* [What you need to do]: Copy out the rows in the part that opens with the line containing "Subscribe (27, 519)" and closes with the line containing "June 2023 (348, 305)", both ends included. Keep every line, even those without coordinates, and shift each answer coordinate up by 112.

* [Data records]:
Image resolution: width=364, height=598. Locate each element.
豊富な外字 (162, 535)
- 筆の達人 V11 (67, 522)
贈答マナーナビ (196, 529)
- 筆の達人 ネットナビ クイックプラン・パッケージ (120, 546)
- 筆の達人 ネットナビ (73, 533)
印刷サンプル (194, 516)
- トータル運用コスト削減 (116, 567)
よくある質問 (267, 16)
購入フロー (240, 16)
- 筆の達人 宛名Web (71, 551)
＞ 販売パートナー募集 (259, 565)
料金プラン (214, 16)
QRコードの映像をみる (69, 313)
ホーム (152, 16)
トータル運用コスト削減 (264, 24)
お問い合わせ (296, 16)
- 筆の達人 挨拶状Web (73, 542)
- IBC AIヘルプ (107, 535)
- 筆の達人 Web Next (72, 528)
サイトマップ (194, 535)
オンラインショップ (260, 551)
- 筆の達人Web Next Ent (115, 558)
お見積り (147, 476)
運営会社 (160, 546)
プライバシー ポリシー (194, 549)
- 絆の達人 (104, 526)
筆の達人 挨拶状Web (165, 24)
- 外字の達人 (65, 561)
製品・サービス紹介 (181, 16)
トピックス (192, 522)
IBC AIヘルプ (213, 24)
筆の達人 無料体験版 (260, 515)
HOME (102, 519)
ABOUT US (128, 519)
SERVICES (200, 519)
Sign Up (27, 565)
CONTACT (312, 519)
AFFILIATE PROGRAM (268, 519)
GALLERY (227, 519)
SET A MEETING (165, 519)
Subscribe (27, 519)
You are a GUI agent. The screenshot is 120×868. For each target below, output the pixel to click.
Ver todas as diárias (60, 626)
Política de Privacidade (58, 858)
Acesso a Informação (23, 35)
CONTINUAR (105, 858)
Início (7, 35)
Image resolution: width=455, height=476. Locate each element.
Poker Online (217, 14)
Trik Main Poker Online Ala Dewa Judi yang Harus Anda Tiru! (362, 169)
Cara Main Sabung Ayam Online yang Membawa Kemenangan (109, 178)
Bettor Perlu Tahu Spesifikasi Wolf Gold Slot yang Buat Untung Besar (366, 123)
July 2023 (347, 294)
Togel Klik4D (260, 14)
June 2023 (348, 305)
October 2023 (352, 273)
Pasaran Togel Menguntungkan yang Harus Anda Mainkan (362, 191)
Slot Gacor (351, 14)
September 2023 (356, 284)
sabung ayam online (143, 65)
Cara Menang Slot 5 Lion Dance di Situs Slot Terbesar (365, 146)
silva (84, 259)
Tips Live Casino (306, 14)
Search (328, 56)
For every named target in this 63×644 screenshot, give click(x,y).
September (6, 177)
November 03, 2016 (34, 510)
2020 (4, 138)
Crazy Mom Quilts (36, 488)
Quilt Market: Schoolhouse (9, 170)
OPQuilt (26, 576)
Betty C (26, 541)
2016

* [Full solution]:
Subscribe (139, 631)
You are a GUI agent. The screenshot is 120×868. For each target below, output the pixel to click.
Ver todas as diárias (172, 738)
Política de Privacidade (170, 970)
Acesso a Informação (135, 147)
CONTINUAR (217, 970)
Início (119, 147)
Image resolution: width=455, height=476. Locate each element.
Poker Online (329, 126)
Trik Main Poker Online Ala Dewa Judi yang Harus Anda Tiru! (474, 281)
Cara Main Sabung Ayam Online yang Membawa Kemenangan (221, 290)
Bettor Perlu Tahu Spesifikasi Wolf Gold Slot yang Buat Untung Besar (478, 235)
July 2023 (459, 406)
Togel Klik4D (372, 126)
June 2023 (460, 417)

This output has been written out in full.